Where a record holds a picture, leave the picture out; otherwise repeat every record exactly.

[[ Data for review, beginning ]]

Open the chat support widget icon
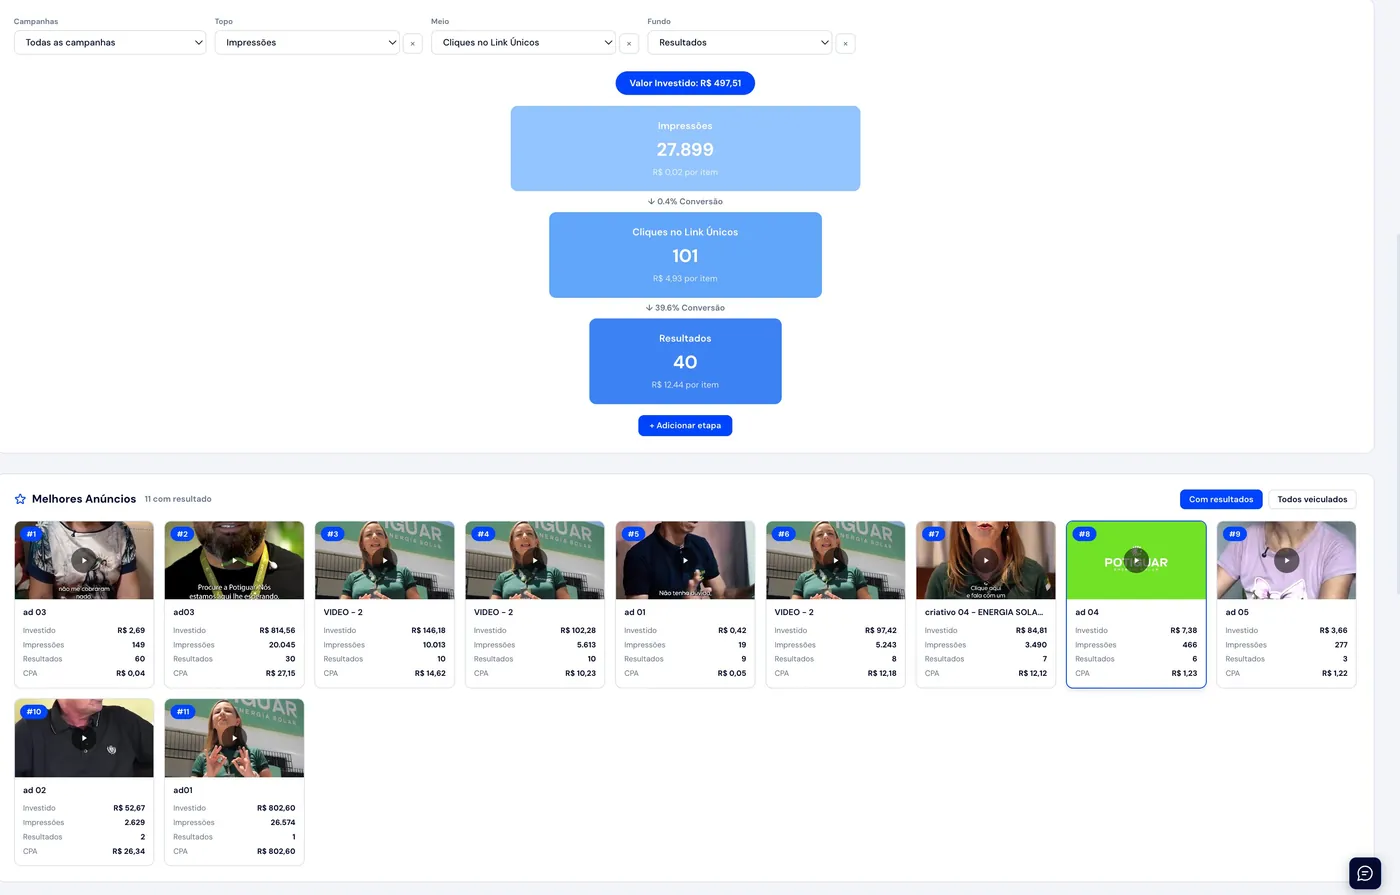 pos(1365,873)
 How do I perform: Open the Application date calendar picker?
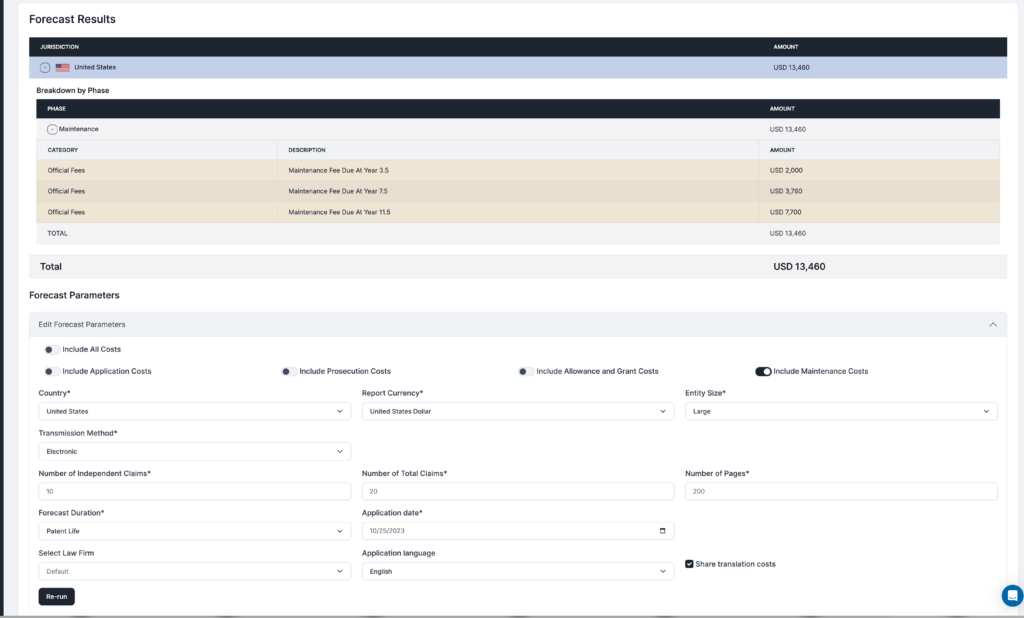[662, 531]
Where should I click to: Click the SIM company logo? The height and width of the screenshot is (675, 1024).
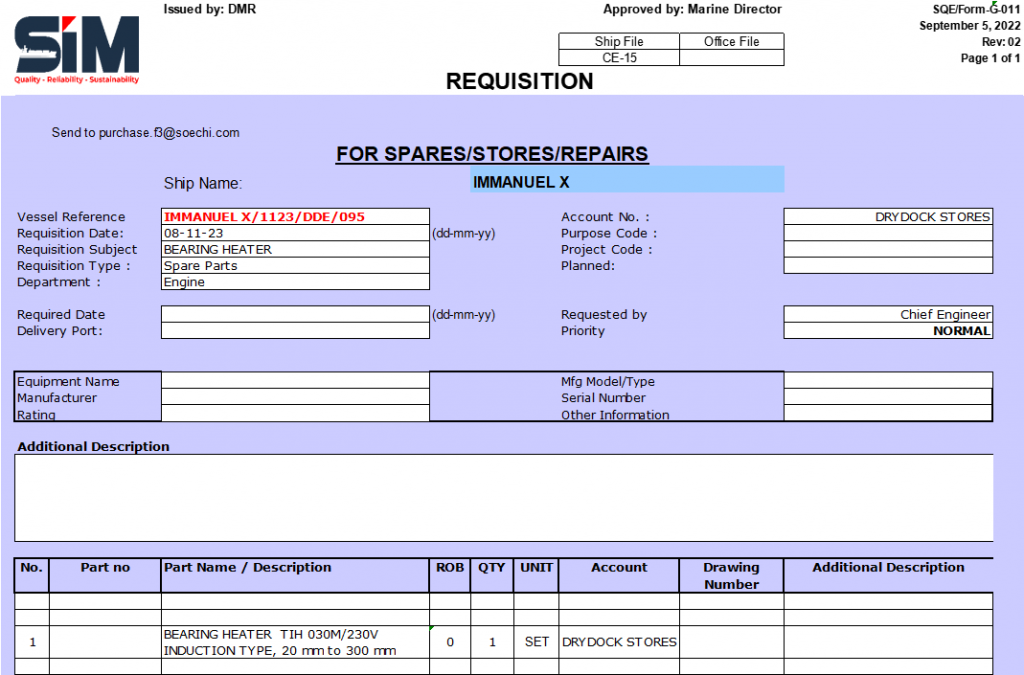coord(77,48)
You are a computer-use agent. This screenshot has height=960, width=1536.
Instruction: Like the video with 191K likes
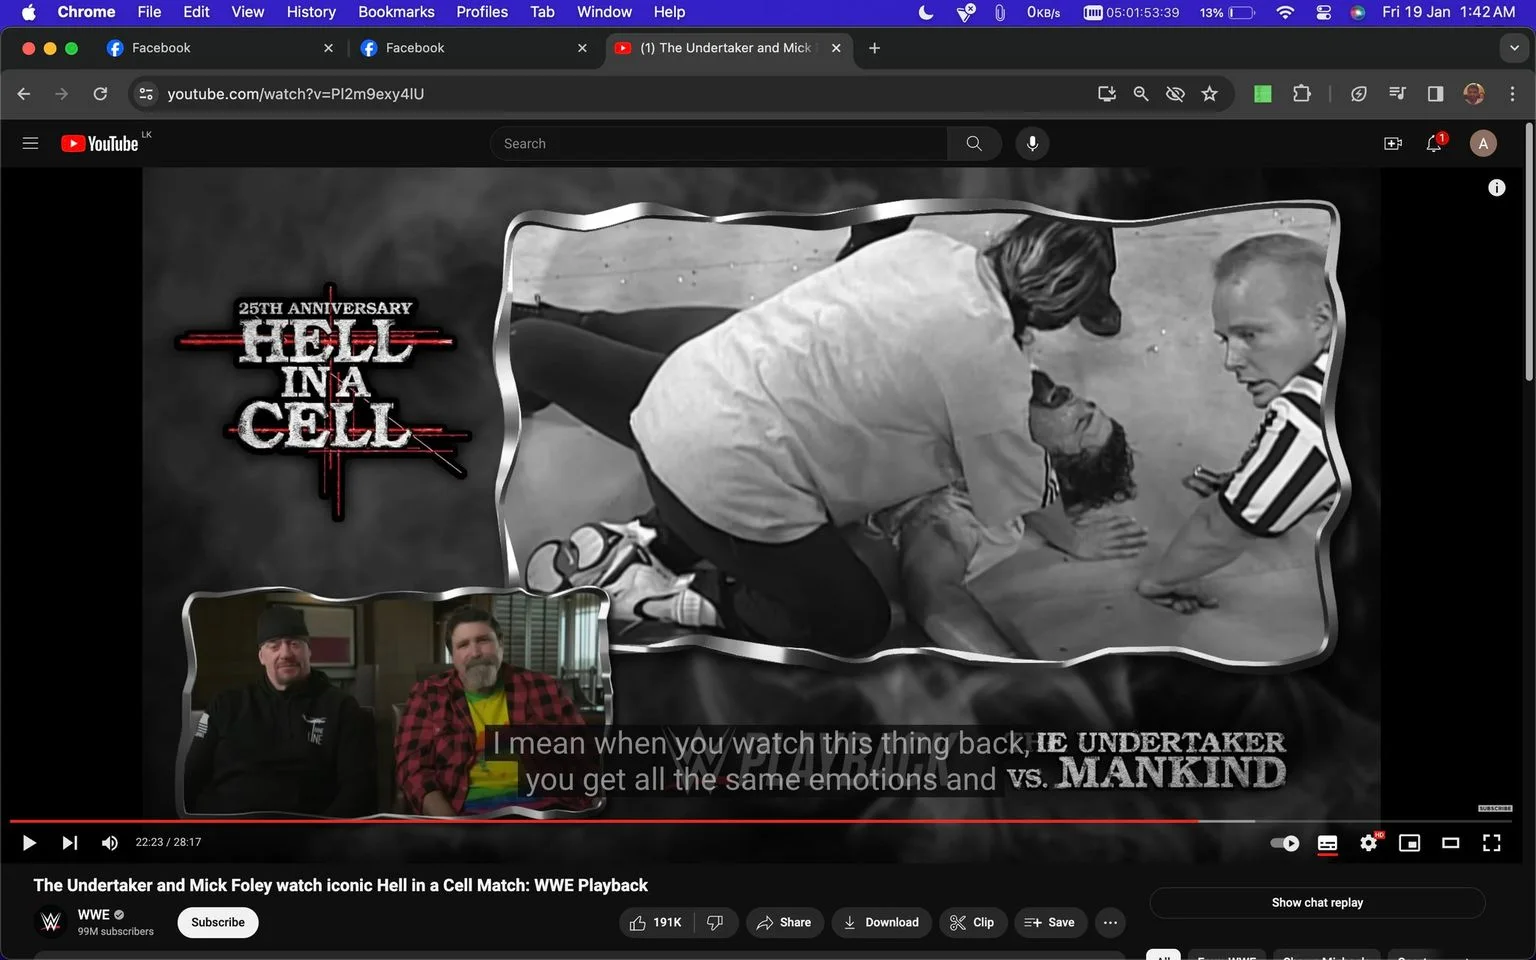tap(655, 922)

[[ Data for review, end ]]

▶ _Answer space_
Open the chat support widget icon
 pos(1365,873)
 How do I perform: Open the Application date calendar picker?
[662, 531]
Where should I click to: Click the SIM company logo? The height and width of the screenshot is (675, 1024).
coord(77,48)
You are a computer-use agent. This screenshot has height=960, width=1536.
Instruction: Like the video with 191K likes
tap(655, 922)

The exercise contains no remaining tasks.